The reply should consist solely of the lines from the one with "You are a GUI" through the final line of the listing, copied exactly, with no pictures.

--- Input for this task ---
============

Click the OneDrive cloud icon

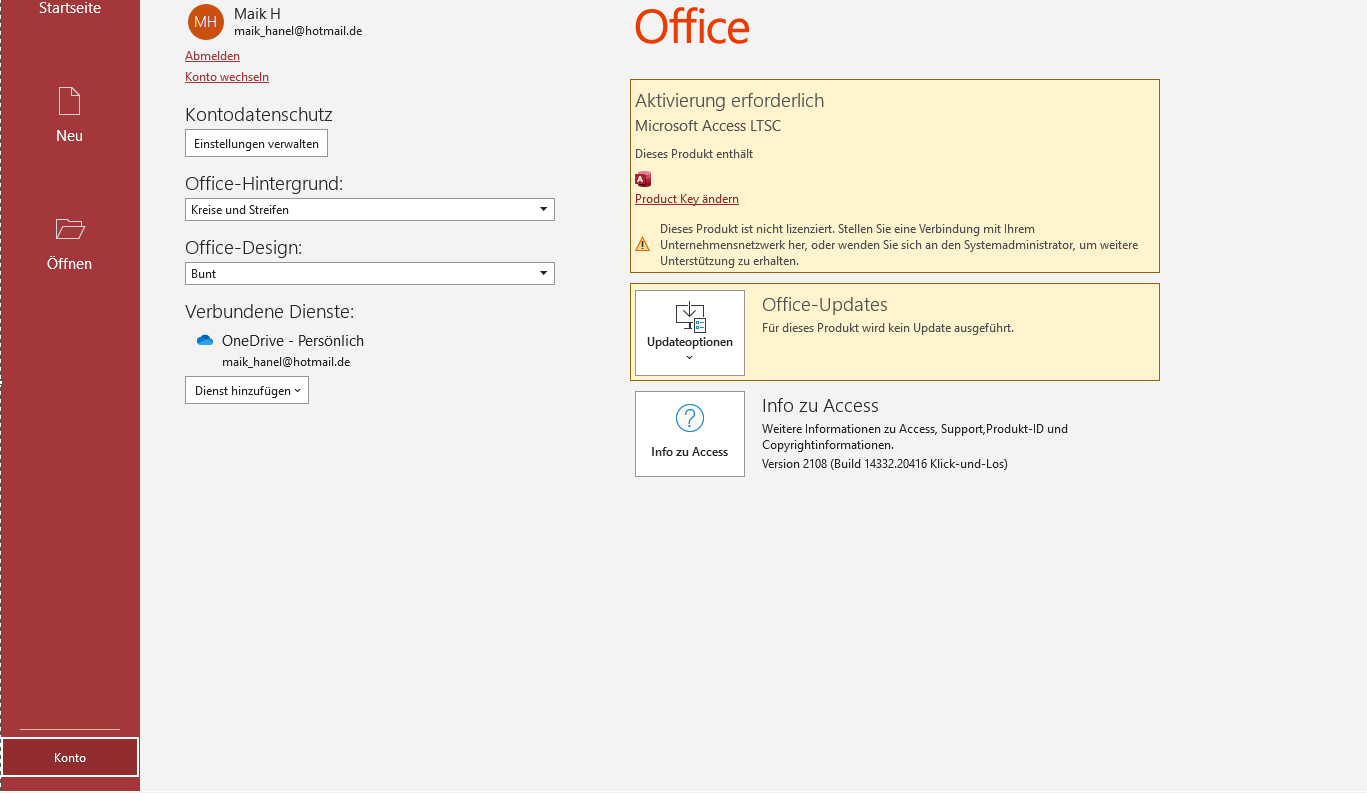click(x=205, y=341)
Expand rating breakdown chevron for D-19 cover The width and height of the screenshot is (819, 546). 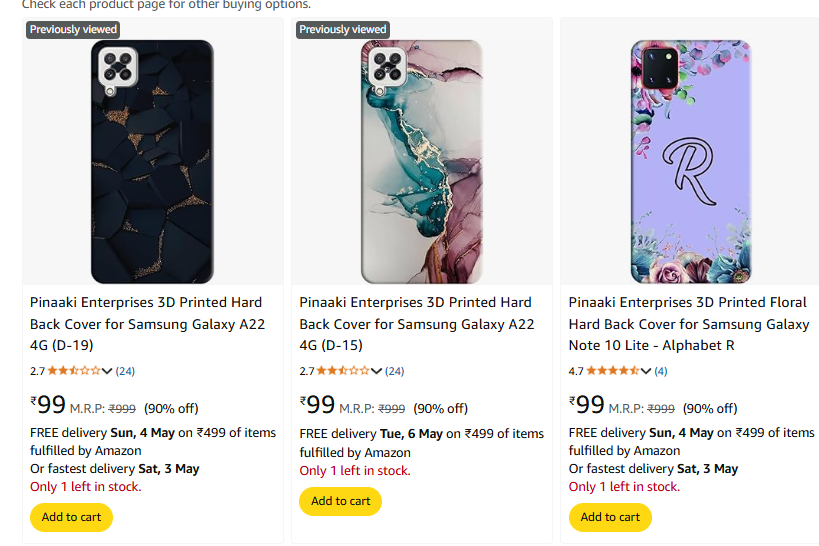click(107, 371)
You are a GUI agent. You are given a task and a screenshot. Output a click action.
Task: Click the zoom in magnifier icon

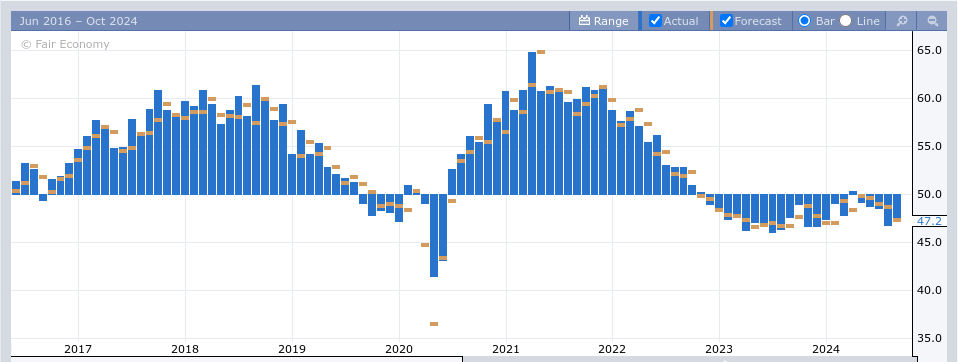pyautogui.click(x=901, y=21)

============

--- Answer section ---
You are a GUI agent. You are given a task and a screenshot. Output a click action.
Task: Click the zoom in magnifier icon

pyautogui.click(x=901, y=21)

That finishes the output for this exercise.